We are not to stay always on this earth, separated from our Savior. The wagons came and took Jacob away from that land of hunger, with its mere handfuls of the good things of the land of plenty, and bore him right into the heart of the country where his son ruled. He was met on the borders of the country by the son who had died to him--but still lived. He was welcomed by him with love's warmest welcome. He was presented to the king who bade him dwell in the best of the land. There he stayed close to his son, nourished by him. No longer did he have merely a few of the good things, sent from far away, as tokens of the abundance in store yonder; he dwelt now in the very midst of the storehouses and had all that he could wish.
We see how beautifully true all this parable is, in its application to Christ's believing ones in this world. Here our joy is very sweet--but we have only little foretastes of the heavenly good things. By and by, the wagons will come for us to take us into the very presence of Christ. Already they have come for some of our friends, and have borne them to the land of life and blessedness. That is what death is--God's chariot swinging low, to carry home the beloved saint. When Jacob got into the royal carriage and it drove away, he was not sad. He was leaving his old walks and the place of his sorrows--but he was going to his son! He was leaving famine and poverty, and was going to a land of plenty. That is what dying is to the Christian. We shall leave the place of toil and care, to find rest. We shall leave the land of tears and separations, to go into the presence of our Joseph.
The wagons of heaven have been at our doors already and have taken some of ours home. Some day they will come for us, and we will go away from this earth where the famine is, and where we cannot see our Savior. But it will not be a sad day to us, if we are Christ's own by faith. The wagons will take us to the land where our Savior lives in glory and reigns over all. He will meet us on the edge of that blessed country.

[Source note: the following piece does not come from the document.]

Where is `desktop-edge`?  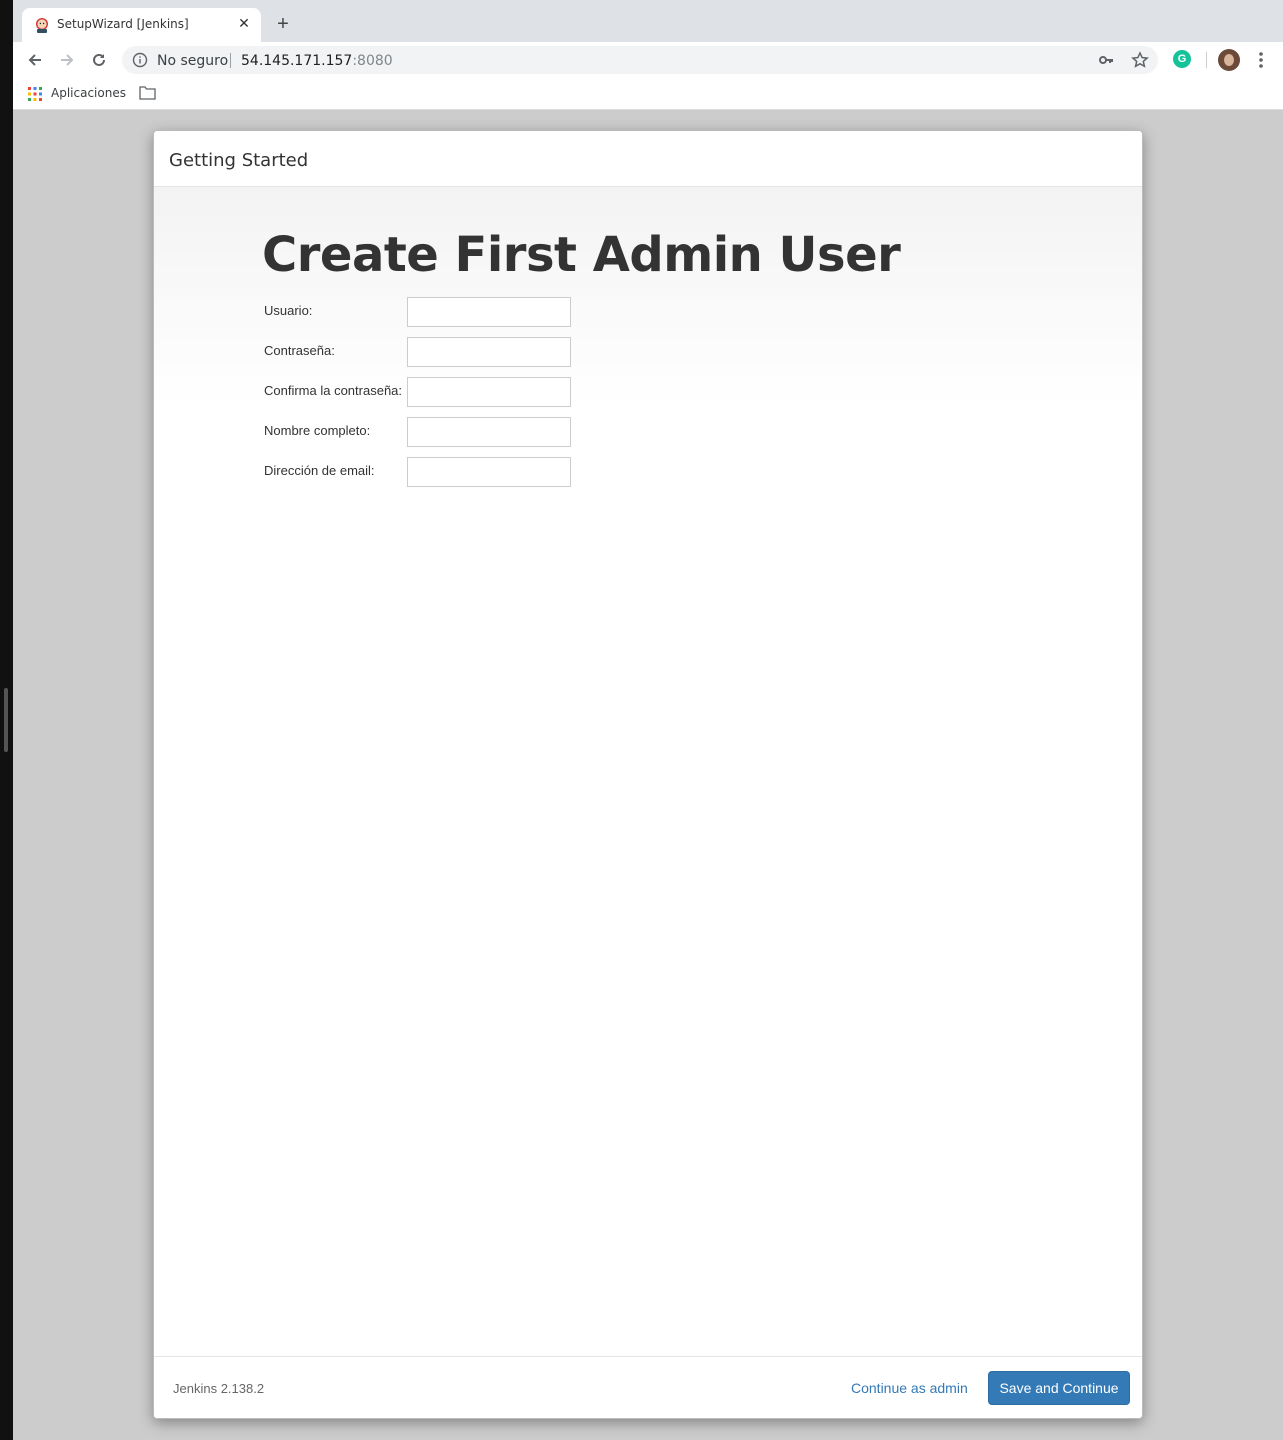
desktop-edge is located at coordinates (6, 720).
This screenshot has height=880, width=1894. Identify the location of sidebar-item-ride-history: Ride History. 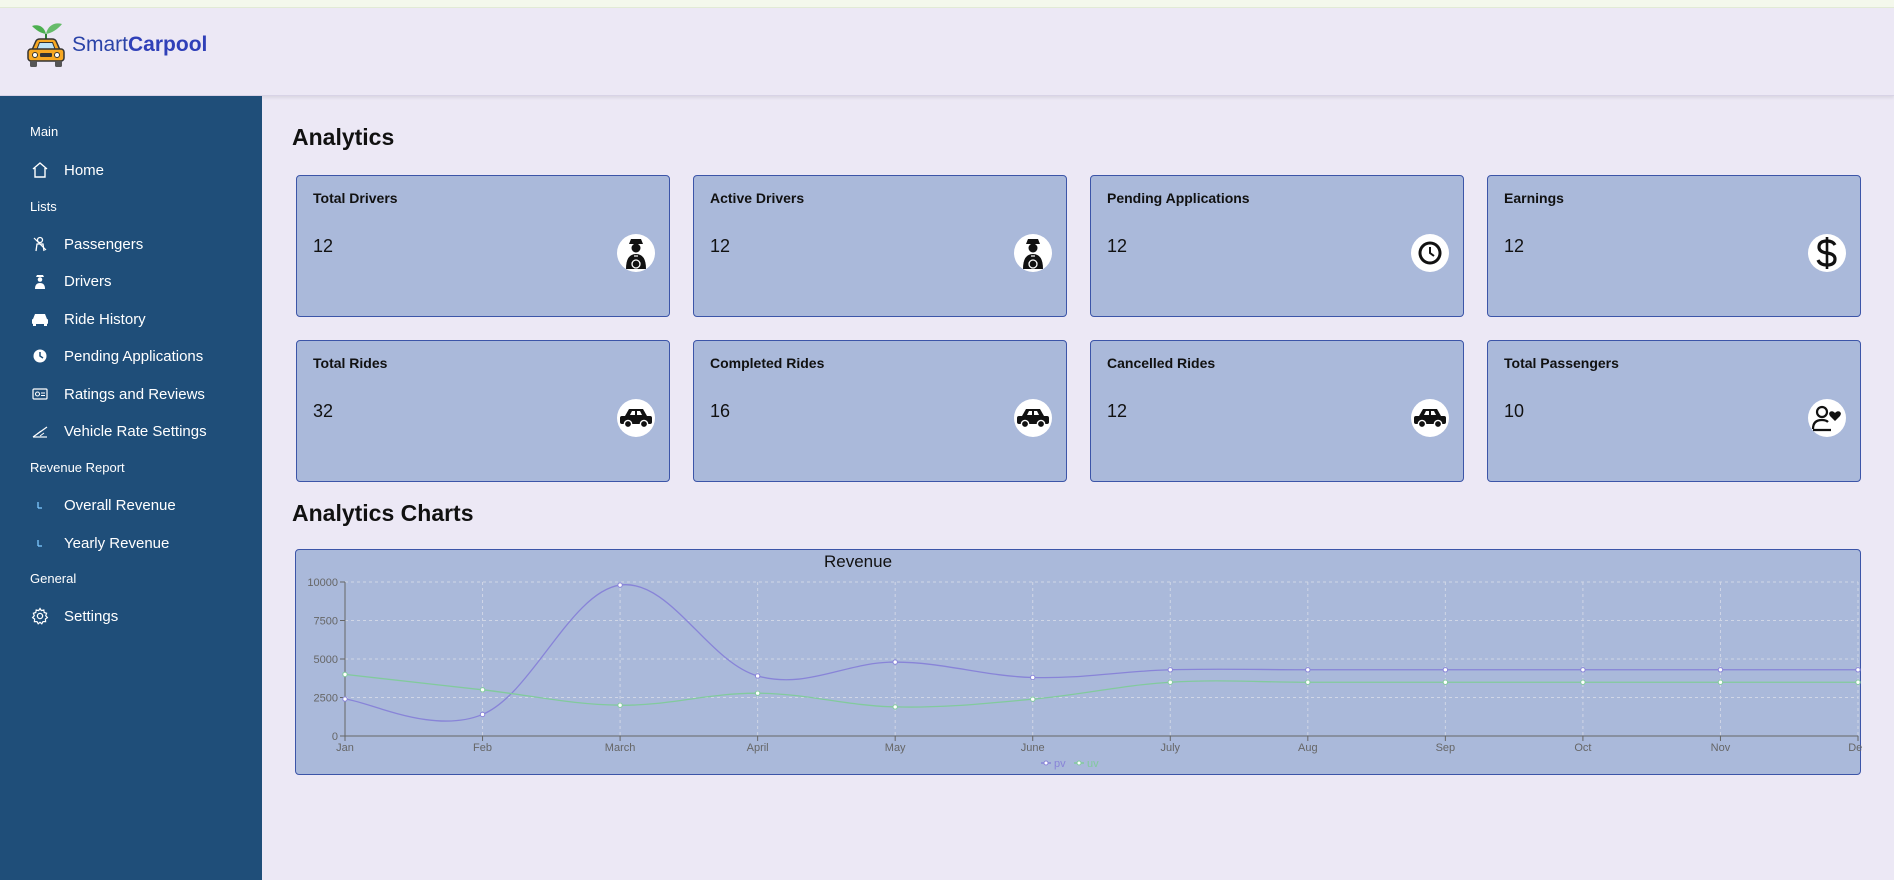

He will meet us on the borders of the land of blessedness. He will welcome us with tenderest love. He will present us to his Father not ashamed to own us as his friends, his brothers, his sisters, before all heaven's angels. He will give us a place near to himself, close to the center of heaven's glory. There he will nourish us with heaven's choicest fruits, and we shall go no more out forever.
Our Joseph has gone before us to prepare a place for us! And when the place is prepared for us and we are prepared for the place, he will come again and receive us to himself, that where he is--there we may be also. Dying is but going from where we get only the crumbs--to sit at the full table!
The doctor had spoken of the importance of keeping everything serene in the death-room, where a Christian woman was about to take her departure. "I do not see anything here to make us unserene," she said. "Death is but entering into wider, fuller life." Shall we not try to get true views of Christian dying?